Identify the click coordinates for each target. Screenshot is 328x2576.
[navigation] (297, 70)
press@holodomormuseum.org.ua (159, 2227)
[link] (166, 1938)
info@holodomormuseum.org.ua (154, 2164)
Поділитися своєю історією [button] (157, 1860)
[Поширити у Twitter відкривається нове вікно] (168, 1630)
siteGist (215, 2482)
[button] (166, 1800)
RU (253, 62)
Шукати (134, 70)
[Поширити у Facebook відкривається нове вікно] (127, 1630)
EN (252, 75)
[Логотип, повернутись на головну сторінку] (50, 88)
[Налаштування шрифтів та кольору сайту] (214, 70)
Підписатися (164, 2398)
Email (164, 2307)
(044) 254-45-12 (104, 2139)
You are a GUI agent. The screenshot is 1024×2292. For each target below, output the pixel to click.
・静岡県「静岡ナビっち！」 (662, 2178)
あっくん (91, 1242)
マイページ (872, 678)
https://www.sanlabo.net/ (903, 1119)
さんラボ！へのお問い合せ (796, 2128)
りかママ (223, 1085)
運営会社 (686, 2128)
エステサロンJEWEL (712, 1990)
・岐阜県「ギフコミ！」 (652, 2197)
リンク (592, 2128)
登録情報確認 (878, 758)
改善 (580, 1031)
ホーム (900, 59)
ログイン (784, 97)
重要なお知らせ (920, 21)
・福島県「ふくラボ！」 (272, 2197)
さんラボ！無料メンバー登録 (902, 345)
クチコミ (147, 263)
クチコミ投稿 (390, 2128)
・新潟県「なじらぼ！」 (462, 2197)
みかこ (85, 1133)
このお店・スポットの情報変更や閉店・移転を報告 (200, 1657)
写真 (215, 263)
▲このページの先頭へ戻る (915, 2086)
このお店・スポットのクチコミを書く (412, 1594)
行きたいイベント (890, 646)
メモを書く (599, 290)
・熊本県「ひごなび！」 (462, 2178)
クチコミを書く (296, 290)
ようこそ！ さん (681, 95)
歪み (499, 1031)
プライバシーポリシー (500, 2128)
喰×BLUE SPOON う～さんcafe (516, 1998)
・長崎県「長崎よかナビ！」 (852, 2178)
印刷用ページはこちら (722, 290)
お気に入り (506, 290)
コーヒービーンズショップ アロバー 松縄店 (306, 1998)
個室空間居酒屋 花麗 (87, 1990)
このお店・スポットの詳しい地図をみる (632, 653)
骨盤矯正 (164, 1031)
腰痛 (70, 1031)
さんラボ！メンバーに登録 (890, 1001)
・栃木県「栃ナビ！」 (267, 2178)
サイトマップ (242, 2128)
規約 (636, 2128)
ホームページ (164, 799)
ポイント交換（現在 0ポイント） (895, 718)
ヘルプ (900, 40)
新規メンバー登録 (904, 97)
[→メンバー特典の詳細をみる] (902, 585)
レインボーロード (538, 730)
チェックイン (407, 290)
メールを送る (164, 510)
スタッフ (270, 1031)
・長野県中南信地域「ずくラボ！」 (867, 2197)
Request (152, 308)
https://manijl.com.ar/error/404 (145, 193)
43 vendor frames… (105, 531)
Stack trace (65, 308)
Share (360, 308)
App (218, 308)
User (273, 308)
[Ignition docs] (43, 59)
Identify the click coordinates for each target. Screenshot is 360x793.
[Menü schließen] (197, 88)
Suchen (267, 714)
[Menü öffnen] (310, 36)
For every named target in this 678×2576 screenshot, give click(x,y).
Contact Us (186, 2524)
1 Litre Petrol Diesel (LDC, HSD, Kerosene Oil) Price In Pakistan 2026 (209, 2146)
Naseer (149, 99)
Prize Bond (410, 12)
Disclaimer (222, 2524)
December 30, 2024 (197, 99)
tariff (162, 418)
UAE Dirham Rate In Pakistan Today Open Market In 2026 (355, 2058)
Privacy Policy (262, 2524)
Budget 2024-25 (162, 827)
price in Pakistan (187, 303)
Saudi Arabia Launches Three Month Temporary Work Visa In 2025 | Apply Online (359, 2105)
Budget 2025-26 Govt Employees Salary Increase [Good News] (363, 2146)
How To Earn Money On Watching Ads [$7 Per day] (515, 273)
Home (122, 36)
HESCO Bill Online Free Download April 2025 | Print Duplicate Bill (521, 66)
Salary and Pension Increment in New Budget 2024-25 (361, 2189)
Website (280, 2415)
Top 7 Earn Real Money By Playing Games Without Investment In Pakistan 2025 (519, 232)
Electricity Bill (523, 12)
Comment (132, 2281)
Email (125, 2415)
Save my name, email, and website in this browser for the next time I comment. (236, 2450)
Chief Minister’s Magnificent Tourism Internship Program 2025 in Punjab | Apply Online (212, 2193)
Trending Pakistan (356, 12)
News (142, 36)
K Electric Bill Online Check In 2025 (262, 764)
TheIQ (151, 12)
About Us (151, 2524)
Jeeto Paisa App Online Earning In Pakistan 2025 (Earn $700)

**Exercise:**
The expected response is the entire listing, repeated word for word.

**Result for this exercise:**
Identify the click coordinates for each target. Screenshot is 328x2576.
[navigation] (297, 70)
press@holodomormuseum.org.ua (159, 2227)
[link] (166, 1938)
info@holodomormuseum.org.ua (154, 2164)
Поділитися своєю історією [button] (157, 1860)
[Поширити у Twitter відкривається нове вікно] (168, 1630)
siteGist (215, 2482)
[button] (166, 1800)
RU (253, 62)
Шукати (134, 70)
[Поширити у Facebook відкривається нове вікно] (127, 1630)
EN (252, 75)
[Логотип, повернутись на головну сторінку] (50, 88)
[Налаштування шрифтів та кольору сайту] (214, 70)
Підписатися (164, 2398)
Email (164, 2307)
(044) 254-45-12 (104, 2139)
You are a GUI agent. The screenshot is 1024×2292. For each target below, output the pixel to click.
・静岡県「静岡ナビっち！」 (662, 2178)
あっくん (91, 1242)
マイページ (872, 678)
https://www.sanlabo.net/ (903, 1119)
さんラボ！へのお問い合せ (796, 2128)
りかママ (223, 1085)
運営会社 (686, 2128)
エステサロンJEWEL (712, 1990)
・岐阜県「ギフコミ！」 (652, 2197)
リンク (592, 2128)
登録情報確認 (878, 758)
改善 (580, 1031)
ホーム (900, 59)
ログイン (784, 97)
重要なお知らせ (920, 21)
・福島県「ふくラボ！」 (272, 2197)
さんラボ！無料メンバー登録 (902, 345)
クチコミ (147, 263)
クチコミ投稿 (390, 2128)
・新潟県「なじらぼ！」 (462, 2197)
みかこ (85, 1133)
このお店・スポットの情報変更や閉店・移転を報告 (200, 1657)
写真 (215, 263)
▲このページの先頭へ戻る (915, 2086)
このお店・スポットのクチコミを書く (412, 1594)
行きたいイベント (890, 646)
メモを書く (599, 290)
・熊本県「ひごなび！」 (462, 2178)
クチコミを書く (296, 290)
ようこそ！ さん (681, 95)
歪み (499, 1031)
プライバシーポリシー (500, 2128)
喰×BLUE SPOON う～さんcafe (516, 1998)
・長崎県「長崎よかナビ！」 (852, 2178)
印刷用ページはこちら (722, 290)
お気に入り (506, 290)
コーヒービーンズショップ アロバー 松縄店 (306, 1998)
個室空間居酒屋 花麗 (87, 1990)
このお店・スポットの詳しい地図をみる (632, 653)
骨盤矯正 (164, 1031)
腰痛 (70, 1031)
さんラボ！メンバーに登録 (890, 1001)
・栃木県「栃ナビ！」 (267, 2178)
サイトマップ (242, 2128)
規約 (636, 2128)
ホームページ (164, 799)
ポイント交換（現在 0ポイント） (895, 718)
ヘルプ (900, 40)
新規メンバー登録 (904, 97)
[→メンバー特典の詳細をみる] (902, 585)
レインボーロード (538, 730)
チェックイン (407, 290)
メールを送る (164, 510)
スタッフ (270, 1031)
・長野県中南信地域「ずくラボ！」 (867, 2197)
Request (152, 308)
https://manijl.com.ar/error/404 (145, 193)
43 vendor frames… (105, 531)
Stack trace (65, 308)
Share (360, 308)
App (218, 308)
User (273, 308)
[Ignition docs] (43, 59)
Identify the click coordinates for each target. Screenshot is 360x793.
[Menü schließen] (197, 88)
Suchen (267, 714)
[Menü öffnen] (310, 36)
For every named target in this 678×2576 screenshot, give click(x,y).
Contact Us (186, 2524)
1 Litre Petrol Diesel (LDC, HSD, Kerosene Oil) Price In Pakistan 2026 (209, 2146)
Naseer (149, 99)
Prize Bond (410, 12)
Disclaimer (222, 2524)
December 30, 2024 (197, 99)
tariff (162, 418)
UAE Dirham Rate In Pakistan Today Open Market In 2026 (355, 2058)
Privacy Policy (262, 2524)
Budget 2024-25 (162, 827)
price in Pakistan (187, 303)
Saudi Arabia Launches Three Month Temporary Work Visa In 2025 | Apply Online (359, 2105)
Budget 2025-26 Govt Employees Salary Increase [Good News] (363, 2146)
How To Earn Money On Watching Ads [$7 Per day] (515, 273)
Home (122, 36)
HESCO Bill Online Free Download April 2025 | Print Duplicate Bill (521, 66)
Salary and Pension Increment in New Budget 2024-25 (361, 2189)
Website (280, 2415)
Top 7 Earn Real Money By Playing Games Without Investment In Pakistan 2025 (519, 232)
Electricity Bill (523, 12)
Comment (132, 2281)
Email (125, 2415)
Save my name, email, and website in this browser for the next time I comment. (236, 2450)
Chief Minister’s Magnificent Tourism Internship Program 2025 in Punjab | Apply Online (212, 2193)
Trending Pakistan (356, 12)
News (142, 36)
K Electric Bill Online Check In 2025 (262, 764)
TheIQ (151, 12)
About Us (151, 2524)
Jeeto Paisa App Online Earning In Pakistan 2025 (Earn $700)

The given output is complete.